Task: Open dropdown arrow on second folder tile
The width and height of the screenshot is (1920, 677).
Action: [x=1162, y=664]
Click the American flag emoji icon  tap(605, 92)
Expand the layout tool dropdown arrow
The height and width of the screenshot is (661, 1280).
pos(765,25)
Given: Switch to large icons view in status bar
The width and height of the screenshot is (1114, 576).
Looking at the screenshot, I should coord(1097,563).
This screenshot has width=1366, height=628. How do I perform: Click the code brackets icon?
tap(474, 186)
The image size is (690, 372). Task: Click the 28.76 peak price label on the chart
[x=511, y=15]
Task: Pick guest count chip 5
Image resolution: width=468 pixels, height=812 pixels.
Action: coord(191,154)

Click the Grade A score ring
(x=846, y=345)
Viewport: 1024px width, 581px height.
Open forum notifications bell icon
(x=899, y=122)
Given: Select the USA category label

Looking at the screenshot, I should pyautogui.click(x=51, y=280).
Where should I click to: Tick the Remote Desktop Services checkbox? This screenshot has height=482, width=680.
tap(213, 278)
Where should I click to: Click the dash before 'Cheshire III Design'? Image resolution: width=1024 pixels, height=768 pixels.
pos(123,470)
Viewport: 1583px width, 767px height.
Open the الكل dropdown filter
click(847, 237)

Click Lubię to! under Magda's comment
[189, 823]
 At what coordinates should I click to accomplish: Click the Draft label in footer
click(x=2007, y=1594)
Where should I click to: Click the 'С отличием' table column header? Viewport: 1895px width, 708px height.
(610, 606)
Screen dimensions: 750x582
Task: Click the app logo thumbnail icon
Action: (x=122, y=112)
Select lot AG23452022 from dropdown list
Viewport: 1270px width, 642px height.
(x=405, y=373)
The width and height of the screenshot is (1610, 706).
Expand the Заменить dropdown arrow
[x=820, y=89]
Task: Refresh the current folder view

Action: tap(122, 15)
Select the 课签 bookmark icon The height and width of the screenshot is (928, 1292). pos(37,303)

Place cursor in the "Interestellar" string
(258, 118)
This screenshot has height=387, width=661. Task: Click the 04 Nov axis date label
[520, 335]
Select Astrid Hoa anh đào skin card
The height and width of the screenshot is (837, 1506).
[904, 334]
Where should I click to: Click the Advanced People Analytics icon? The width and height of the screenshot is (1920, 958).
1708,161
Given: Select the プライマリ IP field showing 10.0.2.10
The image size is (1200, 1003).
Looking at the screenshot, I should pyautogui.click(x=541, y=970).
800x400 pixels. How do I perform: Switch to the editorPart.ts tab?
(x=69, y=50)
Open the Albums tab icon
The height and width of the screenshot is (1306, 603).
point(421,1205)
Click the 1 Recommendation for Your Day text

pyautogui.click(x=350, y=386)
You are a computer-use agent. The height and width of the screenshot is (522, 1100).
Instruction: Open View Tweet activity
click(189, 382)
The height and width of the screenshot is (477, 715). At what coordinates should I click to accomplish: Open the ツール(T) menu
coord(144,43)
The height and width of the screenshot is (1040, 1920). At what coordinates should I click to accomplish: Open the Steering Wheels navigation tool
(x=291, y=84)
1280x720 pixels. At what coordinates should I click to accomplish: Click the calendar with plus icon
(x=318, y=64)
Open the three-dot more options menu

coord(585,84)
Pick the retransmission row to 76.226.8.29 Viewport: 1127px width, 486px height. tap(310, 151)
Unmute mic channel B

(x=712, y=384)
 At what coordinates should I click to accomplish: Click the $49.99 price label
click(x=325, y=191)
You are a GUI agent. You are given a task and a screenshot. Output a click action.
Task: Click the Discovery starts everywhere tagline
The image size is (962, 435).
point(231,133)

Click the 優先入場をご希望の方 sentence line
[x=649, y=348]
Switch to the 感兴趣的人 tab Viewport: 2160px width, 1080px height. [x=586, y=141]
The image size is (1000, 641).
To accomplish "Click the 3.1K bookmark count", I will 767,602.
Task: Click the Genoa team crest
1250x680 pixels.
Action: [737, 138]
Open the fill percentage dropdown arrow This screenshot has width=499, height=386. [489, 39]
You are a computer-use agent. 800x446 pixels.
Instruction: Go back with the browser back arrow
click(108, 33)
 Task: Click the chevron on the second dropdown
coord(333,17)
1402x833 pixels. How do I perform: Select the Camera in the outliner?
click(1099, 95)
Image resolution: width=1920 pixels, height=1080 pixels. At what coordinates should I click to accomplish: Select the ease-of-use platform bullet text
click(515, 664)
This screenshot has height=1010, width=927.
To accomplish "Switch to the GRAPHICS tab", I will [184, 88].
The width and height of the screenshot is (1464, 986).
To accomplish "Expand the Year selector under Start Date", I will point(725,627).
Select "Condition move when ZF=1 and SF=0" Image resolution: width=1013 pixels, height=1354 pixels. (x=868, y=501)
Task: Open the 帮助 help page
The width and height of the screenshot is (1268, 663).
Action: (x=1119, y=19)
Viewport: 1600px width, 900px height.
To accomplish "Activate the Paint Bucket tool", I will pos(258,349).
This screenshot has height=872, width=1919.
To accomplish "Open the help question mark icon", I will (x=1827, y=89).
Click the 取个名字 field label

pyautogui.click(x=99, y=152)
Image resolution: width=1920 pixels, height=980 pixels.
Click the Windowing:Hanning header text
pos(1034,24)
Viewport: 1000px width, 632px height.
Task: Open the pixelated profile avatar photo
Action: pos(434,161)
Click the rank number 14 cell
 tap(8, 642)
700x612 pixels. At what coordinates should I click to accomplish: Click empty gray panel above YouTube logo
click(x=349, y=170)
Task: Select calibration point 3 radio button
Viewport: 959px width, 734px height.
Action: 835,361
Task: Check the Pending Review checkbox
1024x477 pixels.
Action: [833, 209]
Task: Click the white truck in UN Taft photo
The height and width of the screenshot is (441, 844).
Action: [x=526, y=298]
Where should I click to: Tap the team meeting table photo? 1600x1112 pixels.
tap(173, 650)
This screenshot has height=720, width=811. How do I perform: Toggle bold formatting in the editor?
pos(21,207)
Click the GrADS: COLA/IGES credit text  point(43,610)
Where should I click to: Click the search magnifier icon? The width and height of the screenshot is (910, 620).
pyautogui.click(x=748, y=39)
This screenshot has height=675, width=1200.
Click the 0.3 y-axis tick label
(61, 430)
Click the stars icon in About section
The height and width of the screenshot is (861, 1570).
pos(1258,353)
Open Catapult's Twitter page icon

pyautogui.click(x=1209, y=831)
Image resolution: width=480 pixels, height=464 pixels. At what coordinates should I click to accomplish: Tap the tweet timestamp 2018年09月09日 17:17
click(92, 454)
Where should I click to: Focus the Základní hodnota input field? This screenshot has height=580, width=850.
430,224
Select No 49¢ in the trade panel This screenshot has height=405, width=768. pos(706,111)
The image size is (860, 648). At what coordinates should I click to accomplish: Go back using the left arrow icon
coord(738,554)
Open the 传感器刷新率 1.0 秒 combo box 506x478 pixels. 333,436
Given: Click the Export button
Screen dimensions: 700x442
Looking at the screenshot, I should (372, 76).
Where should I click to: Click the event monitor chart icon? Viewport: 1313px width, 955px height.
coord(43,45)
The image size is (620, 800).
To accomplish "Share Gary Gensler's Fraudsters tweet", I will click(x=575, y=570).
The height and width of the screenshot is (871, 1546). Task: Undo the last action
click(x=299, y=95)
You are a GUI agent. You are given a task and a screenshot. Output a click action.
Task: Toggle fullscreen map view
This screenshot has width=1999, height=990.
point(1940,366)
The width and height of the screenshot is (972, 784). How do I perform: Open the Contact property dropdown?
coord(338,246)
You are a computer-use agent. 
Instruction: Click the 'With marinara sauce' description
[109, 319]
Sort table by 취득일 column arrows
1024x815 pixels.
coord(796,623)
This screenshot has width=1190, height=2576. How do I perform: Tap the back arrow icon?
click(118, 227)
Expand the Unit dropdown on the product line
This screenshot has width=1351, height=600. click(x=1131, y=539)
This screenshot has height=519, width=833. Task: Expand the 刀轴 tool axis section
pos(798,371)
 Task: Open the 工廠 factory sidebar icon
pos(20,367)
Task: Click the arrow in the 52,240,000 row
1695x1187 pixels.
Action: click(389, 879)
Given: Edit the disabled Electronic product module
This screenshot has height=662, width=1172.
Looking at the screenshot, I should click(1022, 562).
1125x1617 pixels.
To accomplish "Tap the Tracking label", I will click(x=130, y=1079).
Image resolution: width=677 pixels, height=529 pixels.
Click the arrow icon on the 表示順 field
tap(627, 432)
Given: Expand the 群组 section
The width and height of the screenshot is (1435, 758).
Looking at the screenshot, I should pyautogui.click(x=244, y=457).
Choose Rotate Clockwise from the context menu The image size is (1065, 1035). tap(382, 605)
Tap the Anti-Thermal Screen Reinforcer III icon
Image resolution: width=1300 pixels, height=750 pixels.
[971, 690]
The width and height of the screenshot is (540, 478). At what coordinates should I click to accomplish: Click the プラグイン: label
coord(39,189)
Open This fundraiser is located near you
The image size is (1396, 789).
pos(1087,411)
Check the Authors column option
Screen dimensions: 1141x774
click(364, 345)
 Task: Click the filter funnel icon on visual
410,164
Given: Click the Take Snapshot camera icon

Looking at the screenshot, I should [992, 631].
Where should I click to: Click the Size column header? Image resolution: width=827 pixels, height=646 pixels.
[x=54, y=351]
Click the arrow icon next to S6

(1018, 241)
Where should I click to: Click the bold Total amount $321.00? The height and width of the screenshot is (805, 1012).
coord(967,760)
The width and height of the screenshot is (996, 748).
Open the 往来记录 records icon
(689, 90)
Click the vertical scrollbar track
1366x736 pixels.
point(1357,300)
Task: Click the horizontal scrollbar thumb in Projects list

Work to complete: Return the line that contains "1366x736 pixels.", along with every line after it in the data above, exactly and with nothing else.

Written response:
1366x736 pixels.
point(1357,300)
Task: Click the horizontal scrollbar thumb in Projects list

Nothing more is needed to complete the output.